Early evidence of this fact dates from 1553, when Thomas Kirchmaier wrote:
Wherein they are afraid of sprites and cankered witches' spite;
And dreadful devils, black and grim, that then have the chiefest might" (Weir and Clarke, 2018).
This Christmas, my family and I have been staying close to my grandparents in Somerset, specifically near Crewkerne and Ilminster. This area of the country is famous for its apple orchards - haunted by a fairy being called the Apple Tree Man (Briggs, 1979), whose good-will is required for the continued fortunes of the farmers. Somerset also plays host to the legendary Glastonbury, reportedly the site of both an entrance to the fairy kingdom (Briggs, 1979), and the final resting place of King Arthur (Green, 2009). Unsurprisingly, the whole county is a hotbed of weirdness.
In the spirit of the traditional Christmas ghost story, I went searching for any unusual happenings around Crewkerne or Ilminster to regale my readers with. I was not disappointed.
A Light in the Mist
Approximately halfway between the towns of Chard and Crewkerne lies Windwhistle Hill. It is apparently so named because, as one travels down the A30, the wind makes an eerie whistling sound as it passes through the beech trees that line each side of the road. These trees previously made excellent hiding spots for highwaymen, who would rob and murder unfortunate travellers between London and the West Country (Malloy, 2022).
The hill is also haunted by the ghost of a local witch, who was struck and killed by a stage coach long ago.

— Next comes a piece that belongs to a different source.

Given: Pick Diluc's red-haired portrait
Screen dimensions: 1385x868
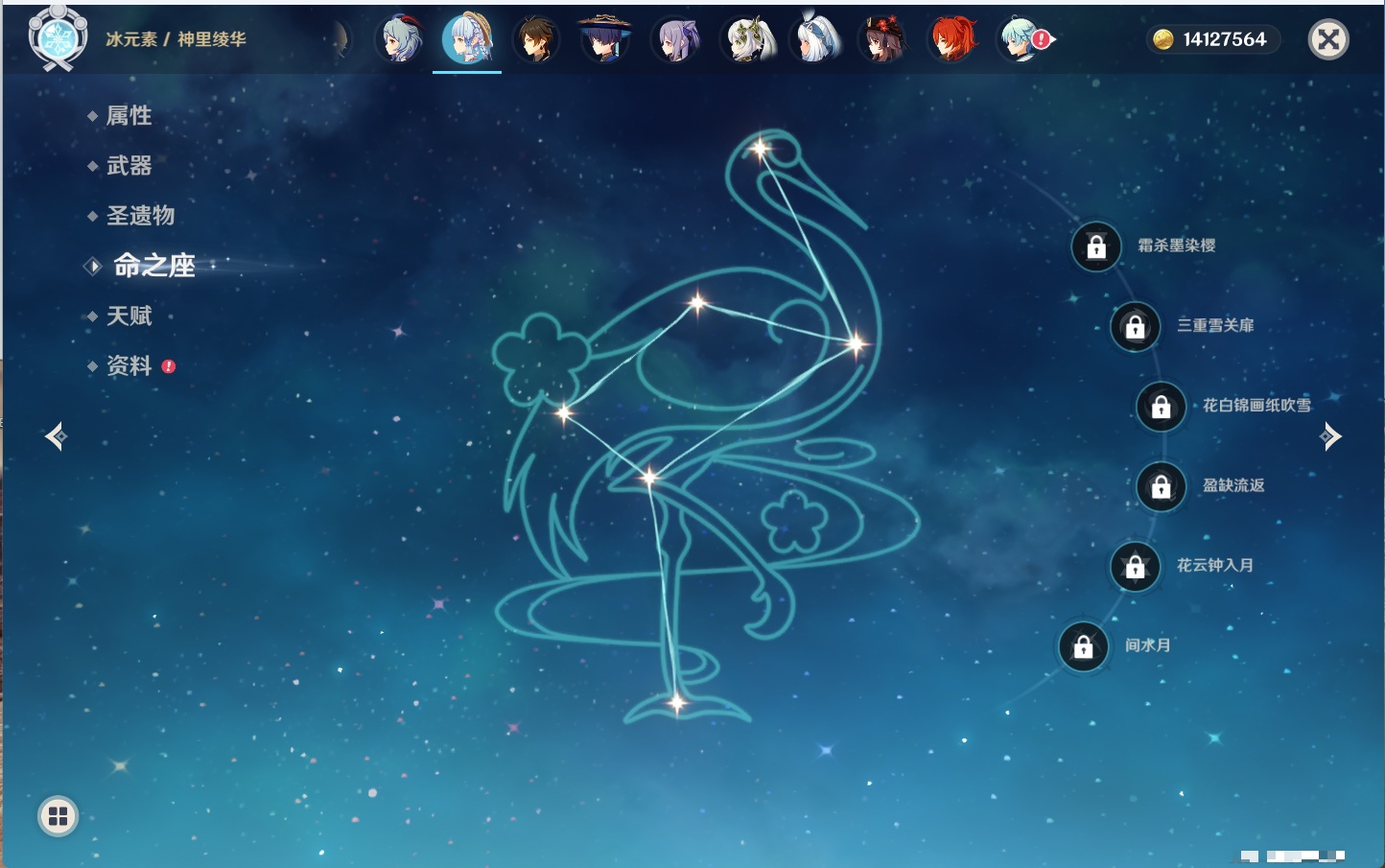Looking at the screenshot, I should [x=952, y=40].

A 17th century pub sits atop the ridge, whose former cellar was supposedly used both as a body disposal ground for homicidal highwaymen, and as a magical trap for the Devil himself (Holt, 1986).
All this provides a gloomy context for what transpired one dark September night in 1977. It was 21:30 at night, when Mrs. Kate Walker, her husband, and her two sons, were travelling home along the A30 through Windwhistle Hill. From a vantage point approaching the top of the hill, the Walker family were all able to see a large orange light ahead of them. It was off the road to their left, at the further end of the hill (Rosales, 2016).
It was initially partially cloaked by fog, and at first none of them thought anything of it. There was a power station and electricity pylons nearby, seemingly offering a plausible explanation for the otherwise strange sight (Malloy, 2022).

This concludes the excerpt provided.